Identify every line of the listing below that contains the string "coordinates", and copy each such line in full.

━━ Data for processing

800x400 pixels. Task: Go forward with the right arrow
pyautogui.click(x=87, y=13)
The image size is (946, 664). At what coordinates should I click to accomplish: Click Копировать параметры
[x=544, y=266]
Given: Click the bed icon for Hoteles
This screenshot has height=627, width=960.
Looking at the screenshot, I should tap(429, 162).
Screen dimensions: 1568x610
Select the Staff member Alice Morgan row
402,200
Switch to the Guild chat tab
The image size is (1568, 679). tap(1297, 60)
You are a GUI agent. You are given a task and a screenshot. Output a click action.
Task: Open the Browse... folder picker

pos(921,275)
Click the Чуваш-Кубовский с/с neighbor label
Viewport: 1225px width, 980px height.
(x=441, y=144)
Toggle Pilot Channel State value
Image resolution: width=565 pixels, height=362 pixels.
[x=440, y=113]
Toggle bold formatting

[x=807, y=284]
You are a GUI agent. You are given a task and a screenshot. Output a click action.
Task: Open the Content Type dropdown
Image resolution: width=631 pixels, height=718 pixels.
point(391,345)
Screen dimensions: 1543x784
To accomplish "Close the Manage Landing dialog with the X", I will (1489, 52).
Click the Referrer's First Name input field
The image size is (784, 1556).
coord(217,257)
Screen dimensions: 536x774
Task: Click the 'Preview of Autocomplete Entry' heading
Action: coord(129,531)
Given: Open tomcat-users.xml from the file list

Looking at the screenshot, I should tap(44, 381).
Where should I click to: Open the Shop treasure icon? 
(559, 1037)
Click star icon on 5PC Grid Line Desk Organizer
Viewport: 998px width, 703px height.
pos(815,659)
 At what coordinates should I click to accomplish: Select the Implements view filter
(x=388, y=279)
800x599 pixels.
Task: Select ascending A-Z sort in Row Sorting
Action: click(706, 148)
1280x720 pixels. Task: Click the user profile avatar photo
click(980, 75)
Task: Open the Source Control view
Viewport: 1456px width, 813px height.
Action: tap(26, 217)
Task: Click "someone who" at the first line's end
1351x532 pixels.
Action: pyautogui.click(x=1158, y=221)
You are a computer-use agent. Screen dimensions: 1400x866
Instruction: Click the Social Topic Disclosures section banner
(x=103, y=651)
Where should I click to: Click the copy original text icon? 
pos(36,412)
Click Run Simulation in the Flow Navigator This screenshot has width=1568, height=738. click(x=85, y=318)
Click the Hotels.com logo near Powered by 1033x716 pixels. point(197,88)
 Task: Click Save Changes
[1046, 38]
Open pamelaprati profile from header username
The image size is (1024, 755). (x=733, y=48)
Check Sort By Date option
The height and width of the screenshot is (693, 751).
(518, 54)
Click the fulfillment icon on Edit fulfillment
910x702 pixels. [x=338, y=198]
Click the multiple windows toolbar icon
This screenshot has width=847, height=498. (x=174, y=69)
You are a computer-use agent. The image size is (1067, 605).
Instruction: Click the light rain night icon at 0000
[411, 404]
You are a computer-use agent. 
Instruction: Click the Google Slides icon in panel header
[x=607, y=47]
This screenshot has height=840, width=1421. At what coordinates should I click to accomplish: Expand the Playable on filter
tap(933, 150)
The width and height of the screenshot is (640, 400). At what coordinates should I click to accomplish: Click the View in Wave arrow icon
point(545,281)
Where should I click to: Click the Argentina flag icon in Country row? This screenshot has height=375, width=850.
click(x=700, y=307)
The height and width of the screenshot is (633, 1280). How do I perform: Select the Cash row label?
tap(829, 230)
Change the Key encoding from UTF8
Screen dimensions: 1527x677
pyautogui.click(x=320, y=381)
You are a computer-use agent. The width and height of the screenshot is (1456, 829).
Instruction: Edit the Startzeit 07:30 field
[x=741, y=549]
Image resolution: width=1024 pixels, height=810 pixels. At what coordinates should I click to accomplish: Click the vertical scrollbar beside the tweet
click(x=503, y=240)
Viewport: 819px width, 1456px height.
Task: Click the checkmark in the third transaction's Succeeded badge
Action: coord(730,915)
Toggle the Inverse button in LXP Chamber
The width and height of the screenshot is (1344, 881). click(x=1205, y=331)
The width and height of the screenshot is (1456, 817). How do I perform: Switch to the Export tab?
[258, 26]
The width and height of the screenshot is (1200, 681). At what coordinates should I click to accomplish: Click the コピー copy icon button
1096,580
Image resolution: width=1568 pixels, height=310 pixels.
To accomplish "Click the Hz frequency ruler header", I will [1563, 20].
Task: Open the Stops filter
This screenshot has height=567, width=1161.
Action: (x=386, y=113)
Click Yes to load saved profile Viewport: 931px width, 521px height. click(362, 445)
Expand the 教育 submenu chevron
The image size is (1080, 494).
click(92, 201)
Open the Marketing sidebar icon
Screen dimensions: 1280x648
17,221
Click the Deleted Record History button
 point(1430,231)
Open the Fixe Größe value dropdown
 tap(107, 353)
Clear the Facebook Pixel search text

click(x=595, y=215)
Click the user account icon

━━━━

- **The reply**:
The image size is (946, 664). At what coordinates should I click to accomplish: Click Копировать параметры
 At what coordinates should I click to accomplish: Select the Implements view filter
This screenshot has height=840, width=1421. At what coordinates should I click to accomplish: Expand the Playable on filter
The width and height of the screenshot is (640, 400). At what coordinates should I click to accomplish: Click the View in Wave arrow icon
Image resolution: width=1024 pixels, height=810 pixels. At what coordinates should I click to accomplish: Click the vertical scrollbar beside the tweet
The width and height of the screenshot is (1200, 681). At what coordinates should I click to accomplish: Click the コピー copy icon button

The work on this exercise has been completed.